## Selected passage:
🤖 AI Summary
This work addresses the challenge faced by long-horizon large language model agents in sparse-reward environments, where identifying and correcting critical intermediate actions responsible for task failure remains difficult. To this end, the authors propose a targeted self-distillation framework grounded in post-hoc analysis of complete trajectories. By applying feedback-conditioned distillation exclusively to action segments associated with failure, the method generates precise and efficient supervision signals. This approach innovatively integrates post-hoc attribution with selective distillation, circumventing the need for feedback generation over entire trajectories. Evaluated on the BFCL v3 and AppWorld benchmarks, the proposed method achieves up to an 18.80% performance gain over dense per-turn feedback baselines while reducing per-step training time to approximately 44% of the baseline.
📝 Abstract
Training long-horizon LLM agents with reinforcement learning is challenging because sparse outcome rewards reveal whether a task succeeds, but not which intermediate actions caused the outcome or how they should be corrected. Recent methods alleviate this issue by generating rewards or textual hints from turn-level action-output signals, or by using feedback-conditioned self-distillation. However, generating feedback at every turn is inefficient when many intermediate turns are already successful or neutral, and applying feedback at a fixed or misaligned turn often fails to supervise the actions that contributed to the failure. To bridge this gap, we propose HINT-SD, a targeted self-distillation framework that uses full-trajectory hindsight to select failure-relevant actions and applies feedback-conditioned distillation only on targeted action spans. Experiments on BFCL v3 and AppWorld show that our method improves over the dense per-turn feedback baseline by up to 18.80 percent while achieving 2.26$\times$ lower time per training step, suggesting that selecting where to distill is a key factor for both effective and efficient long-horizon agent training.

## Work to be completed:
Answer these questions about the HINT-SD passage above, giving each answer on its own numbered line.
1. What name is given to the proposed framework?
2. On which two benchmarks was the method evaluated?
3. To roughly what share of the baseline is per-step training time reduced?

## Extracted entries:
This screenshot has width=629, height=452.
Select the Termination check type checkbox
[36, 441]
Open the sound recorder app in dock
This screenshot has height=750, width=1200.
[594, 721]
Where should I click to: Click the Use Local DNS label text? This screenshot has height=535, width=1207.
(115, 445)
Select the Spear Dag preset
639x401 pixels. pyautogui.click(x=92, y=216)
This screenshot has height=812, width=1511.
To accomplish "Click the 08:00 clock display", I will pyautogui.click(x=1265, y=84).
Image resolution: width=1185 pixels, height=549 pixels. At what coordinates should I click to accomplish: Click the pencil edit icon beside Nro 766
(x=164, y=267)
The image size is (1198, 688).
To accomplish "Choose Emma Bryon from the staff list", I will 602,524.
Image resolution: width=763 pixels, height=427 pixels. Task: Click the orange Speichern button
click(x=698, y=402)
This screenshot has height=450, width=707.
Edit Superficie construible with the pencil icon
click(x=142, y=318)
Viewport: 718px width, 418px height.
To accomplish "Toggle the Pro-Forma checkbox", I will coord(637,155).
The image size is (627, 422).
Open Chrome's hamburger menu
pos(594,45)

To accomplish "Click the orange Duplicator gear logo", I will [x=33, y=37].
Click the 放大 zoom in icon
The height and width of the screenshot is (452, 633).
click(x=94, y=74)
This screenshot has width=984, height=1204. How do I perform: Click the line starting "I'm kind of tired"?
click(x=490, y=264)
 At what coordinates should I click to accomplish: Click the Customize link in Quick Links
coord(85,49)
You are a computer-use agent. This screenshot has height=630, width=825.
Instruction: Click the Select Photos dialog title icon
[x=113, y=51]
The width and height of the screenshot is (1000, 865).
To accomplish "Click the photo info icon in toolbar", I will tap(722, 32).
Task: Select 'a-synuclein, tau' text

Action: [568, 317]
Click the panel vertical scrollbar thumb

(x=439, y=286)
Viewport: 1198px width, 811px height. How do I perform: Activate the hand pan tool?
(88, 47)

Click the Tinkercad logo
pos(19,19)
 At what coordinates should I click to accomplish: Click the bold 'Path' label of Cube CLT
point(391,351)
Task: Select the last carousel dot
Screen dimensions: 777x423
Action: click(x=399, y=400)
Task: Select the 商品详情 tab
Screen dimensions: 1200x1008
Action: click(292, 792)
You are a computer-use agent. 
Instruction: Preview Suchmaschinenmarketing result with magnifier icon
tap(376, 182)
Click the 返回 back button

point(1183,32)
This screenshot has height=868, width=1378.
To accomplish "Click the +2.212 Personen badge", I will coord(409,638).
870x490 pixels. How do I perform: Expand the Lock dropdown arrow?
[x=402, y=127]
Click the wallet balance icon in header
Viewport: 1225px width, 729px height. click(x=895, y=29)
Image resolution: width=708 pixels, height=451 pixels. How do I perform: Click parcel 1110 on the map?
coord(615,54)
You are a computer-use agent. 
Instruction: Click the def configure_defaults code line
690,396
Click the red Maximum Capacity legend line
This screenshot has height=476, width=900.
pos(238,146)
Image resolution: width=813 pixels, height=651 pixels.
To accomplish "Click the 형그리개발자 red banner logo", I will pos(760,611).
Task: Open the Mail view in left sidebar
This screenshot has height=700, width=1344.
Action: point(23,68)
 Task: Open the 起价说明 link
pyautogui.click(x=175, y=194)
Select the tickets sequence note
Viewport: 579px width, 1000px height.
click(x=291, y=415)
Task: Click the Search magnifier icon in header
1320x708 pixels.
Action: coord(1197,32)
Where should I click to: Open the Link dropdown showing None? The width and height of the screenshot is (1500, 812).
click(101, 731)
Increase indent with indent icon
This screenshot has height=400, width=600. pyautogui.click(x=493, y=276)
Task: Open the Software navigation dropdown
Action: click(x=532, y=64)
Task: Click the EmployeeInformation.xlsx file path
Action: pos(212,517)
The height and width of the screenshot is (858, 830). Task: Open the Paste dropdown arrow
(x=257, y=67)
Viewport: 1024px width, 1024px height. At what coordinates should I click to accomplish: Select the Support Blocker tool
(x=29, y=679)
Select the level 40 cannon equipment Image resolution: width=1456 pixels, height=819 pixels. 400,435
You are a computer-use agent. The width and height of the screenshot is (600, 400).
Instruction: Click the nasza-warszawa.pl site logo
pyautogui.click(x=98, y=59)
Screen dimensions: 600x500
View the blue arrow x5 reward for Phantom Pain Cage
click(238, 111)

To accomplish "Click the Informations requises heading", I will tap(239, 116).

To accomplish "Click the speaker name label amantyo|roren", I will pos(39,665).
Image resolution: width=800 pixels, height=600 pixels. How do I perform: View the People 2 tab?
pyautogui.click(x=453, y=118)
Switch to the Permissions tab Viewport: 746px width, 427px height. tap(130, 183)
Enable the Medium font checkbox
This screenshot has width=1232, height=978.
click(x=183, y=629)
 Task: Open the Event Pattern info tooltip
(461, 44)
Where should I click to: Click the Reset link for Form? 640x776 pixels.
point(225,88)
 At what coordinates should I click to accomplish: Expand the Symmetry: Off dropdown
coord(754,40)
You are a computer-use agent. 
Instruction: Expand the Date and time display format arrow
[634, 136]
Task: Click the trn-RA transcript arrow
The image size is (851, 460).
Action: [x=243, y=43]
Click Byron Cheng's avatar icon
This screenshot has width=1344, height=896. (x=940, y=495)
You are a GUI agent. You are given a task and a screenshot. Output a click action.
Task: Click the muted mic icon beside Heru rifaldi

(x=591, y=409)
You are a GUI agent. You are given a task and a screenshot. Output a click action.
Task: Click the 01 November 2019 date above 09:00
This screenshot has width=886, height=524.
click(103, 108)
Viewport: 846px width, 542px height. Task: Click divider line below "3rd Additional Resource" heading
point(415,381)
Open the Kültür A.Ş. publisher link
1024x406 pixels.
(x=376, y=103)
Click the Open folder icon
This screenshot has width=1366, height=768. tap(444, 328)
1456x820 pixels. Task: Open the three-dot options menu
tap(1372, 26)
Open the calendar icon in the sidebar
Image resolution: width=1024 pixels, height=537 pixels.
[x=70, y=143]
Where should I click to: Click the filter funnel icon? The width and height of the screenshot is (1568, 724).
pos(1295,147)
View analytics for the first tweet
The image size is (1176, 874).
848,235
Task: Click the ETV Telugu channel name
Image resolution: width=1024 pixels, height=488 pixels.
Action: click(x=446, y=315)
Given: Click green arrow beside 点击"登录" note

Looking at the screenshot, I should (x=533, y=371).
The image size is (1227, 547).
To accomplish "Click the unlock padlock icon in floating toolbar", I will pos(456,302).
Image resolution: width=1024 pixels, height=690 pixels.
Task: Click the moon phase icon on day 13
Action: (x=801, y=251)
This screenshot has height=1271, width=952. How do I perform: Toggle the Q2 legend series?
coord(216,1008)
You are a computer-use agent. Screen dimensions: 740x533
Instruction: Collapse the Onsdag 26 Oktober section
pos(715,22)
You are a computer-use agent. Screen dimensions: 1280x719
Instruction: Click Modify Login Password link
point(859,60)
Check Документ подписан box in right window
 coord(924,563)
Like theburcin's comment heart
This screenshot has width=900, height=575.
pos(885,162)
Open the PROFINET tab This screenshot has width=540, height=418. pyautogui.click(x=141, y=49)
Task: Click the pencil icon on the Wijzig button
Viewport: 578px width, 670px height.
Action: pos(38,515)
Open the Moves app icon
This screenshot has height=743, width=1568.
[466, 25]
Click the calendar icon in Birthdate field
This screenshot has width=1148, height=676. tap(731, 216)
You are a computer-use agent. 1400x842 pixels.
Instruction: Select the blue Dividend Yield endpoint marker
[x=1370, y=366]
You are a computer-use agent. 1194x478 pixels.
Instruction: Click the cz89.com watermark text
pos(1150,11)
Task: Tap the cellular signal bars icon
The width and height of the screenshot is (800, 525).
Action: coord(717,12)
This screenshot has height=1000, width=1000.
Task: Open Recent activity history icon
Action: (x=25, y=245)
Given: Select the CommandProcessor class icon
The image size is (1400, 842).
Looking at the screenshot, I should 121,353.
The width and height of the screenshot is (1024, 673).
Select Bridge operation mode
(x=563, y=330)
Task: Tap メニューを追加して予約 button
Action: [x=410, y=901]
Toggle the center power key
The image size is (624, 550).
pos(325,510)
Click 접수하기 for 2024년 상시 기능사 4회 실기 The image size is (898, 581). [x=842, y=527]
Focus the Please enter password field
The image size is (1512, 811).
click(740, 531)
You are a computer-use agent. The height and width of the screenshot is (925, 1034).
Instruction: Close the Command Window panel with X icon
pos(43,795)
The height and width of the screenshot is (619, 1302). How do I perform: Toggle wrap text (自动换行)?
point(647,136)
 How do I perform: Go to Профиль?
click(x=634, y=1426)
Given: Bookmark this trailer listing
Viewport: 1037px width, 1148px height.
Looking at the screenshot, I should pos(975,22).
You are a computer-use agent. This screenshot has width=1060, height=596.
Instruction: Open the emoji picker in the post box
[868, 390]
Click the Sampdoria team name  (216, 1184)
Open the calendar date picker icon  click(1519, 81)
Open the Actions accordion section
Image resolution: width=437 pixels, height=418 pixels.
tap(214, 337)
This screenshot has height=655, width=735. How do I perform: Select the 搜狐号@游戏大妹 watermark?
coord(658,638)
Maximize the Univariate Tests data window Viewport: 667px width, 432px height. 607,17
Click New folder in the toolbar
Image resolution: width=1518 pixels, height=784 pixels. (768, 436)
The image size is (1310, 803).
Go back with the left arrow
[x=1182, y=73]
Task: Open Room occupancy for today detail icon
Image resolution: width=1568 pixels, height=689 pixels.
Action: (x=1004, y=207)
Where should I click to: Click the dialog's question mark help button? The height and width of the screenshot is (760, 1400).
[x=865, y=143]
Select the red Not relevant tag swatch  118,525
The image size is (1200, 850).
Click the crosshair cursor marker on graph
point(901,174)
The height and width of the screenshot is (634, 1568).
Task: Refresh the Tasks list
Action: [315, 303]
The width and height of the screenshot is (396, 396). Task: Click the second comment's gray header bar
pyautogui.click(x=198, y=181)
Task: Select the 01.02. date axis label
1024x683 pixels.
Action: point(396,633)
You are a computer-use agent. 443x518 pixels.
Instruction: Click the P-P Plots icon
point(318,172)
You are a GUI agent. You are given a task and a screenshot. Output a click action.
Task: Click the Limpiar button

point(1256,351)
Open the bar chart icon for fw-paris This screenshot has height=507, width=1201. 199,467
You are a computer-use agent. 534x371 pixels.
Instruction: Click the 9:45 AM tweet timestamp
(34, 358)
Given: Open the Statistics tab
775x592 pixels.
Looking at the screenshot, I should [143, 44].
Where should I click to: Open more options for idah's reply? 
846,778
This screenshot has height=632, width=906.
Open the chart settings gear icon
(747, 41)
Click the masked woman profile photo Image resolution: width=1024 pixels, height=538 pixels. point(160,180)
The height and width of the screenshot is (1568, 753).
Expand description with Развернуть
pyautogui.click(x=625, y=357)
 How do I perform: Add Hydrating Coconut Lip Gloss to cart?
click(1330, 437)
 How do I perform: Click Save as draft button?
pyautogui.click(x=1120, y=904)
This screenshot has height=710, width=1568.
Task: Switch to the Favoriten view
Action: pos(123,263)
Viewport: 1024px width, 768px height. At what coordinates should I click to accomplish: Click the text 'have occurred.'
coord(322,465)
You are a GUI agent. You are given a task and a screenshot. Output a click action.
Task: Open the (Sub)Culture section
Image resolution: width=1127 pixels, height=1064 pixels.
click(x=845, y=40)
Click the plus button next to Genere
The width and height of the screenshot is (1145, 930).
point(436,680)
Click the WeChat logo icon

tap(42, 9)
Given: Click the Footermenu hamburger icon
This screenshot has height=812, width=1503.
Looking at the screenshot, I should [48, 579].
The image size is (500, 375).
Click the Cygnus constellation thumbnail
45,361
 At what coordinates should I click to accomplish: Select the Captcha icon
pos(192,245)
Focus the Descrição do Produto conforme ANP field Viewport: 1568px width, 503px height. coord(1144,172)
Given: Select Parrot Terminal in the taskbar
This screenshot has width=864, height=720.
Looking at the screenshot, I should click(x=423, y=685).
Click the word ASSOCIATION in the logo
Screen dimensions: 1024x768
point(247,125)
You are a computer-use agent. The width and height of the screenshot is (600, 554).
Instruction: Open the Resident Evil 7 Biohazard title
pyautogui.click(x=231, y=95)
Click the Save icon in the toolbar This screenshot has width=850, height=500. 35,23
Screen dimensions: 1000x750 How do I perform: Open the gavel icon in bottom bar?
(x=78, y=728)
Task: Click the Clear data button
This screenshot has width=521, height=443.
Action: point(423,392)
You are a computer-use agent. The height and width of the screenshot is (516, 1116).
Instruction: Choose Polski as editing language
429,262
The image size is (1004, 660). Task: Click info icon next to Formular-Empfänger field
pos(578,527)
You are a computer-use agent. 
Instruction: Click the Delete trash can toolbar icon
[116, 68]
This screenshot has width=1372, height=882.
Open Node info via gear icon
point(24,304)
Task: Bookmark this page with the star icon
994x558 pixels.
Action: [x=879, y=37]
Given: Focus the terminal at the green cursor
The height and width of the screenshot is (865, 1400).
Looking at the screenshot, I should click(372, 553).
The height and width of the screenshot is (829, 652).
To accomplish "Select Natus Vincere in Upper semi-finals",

## Solution to this task:
1. HINT-SD
2. BFCL v3 and AppWorld
3. Approximately 44%